Las educadoras volantes se encargan de trasladar el salón de clase al living de una casa y explotar todo el potencial del niño en sesenta minutos. Son las tres de la tarde y como cada martes Verónica maneja durante diez minutos para llegar a la casa de Daniela. Sale de la calle asfaltada del CAIF, toma un camino de balastro y de ahí vuelve al asfalto del barrio Malvasio. Doblando en una esquina y tres casas más adelante está él: Aron. La casa es de color rosa, aunque se nota que en otro momento fue blanca y también verde; tiene un tejido bajo y una abertura que indica que en algún momento existió un portón. En lugar de la puerta hay una cortina floreada que impide ver el interior de la casa. Aron la corre y habla hacia adentro. Desde el frente de la casa ya se puede sentir el aroma a masa cocinándose, su madre está haciendo torta de fiambre, tal y como aprendió en el curso de gastronomía que tomó dentro de la unidad. Daniela sale.
Empieza la carrera con el reloj. Aron está inquieto, pero de la alegría. Verónica lo saluda y él corre a buscar la hoja con las tareas pendientes de la semana anterior. “Ella le dejó un deber. Que se pintara los pies y que los pusiera en un papel, al otro día va y dice: ‘No me voy a bañar, límpiame los pies y pintame que tengo que hacer el deber; si no, la maestra me reta’, y lo hizo”, dice Daniela y afirma que Aron es un niño que aprende muy rápido y que siempre está dispuesto a hacer las tareas porque “a él le gusta y él quiere”. La huella de los pies resaltaba sobre la hoja blanca.
Ya pasaron diez minutos, dejan los deberes a un lado y comienzan con la actividad del día: armar piezas de encastre. Las actividades planteadas por las educadoras volantes son libres. Verónica cuenta que, en varias oportunidades, las madres realizan propuestas de actividades o inquietudes que le gustaría que se trabajen con su hijo, pero Daniela prefiere no hacerlo. En cada visita, las educadoras volantes evalúan algunos aspectos del desarrollo del niño, en este caso, el área motriz, una de las más importantes durante la primera infancia.

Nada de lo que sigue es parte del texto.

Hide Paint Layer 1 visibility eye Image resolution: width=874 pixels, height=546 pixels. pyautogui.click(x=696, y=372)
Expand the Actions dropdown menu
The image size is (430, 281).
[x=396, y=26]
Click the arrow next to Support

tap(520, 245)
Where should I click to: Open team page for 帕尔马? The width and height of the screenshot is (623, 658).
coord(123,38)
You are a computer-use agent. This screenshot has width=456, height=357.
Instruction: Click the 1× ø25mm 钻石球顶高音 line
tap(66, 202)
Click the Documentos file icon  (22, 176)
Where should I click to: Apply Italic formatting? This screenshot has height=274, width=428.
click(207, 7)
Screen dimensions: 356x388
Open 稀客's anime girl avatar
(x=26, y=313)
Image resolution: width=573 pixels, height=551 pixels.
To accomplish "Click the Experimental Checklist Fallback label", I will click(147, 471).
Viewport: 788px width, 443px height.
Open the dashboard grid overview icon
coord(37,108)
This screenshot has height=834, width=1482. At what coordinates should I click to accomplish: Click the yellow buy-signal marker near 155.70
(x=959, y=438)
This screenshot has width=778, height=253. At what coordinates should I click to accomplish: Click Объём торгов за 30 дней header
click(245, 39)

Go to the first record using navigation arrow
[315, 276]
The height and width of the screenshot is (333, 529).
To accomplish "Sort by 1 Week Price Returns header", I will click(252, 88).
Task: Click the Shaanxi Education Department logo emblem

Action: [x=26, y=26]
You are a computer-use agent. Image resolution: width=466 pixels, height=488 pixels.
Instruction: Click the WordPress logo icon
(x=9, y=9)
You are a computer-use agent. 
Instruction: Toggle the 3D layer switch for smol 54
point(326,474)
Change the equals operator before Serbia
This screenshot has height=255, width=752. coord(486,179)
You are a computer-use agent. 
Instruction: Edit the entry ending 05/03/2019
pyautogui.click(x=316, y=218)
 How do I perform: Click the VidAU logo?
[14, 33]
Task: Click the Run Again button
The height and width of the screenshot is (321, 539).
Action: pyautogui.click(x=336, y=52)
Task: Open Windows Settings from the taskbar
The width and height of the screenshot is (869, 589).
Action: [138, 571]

Luego colorearon imágenes mientras repetían el nombre de cada color que utilizaban. Contornearon figuras e intentaron escribir su nombre. Así pasó la hora. Verónica se despidió y dejó una canasta de comestibles. Aron la acompaña hasta la puerta y luego regresa a jugar con su hermano. La próxima semana volverá a repetirse la misma escena y como cada martes a las 15 horas, Aron estará en la puerta de su casa esperando a Verónica e irá corriendo a avisarle a su mamá que por fin el CAIF llegó a casa.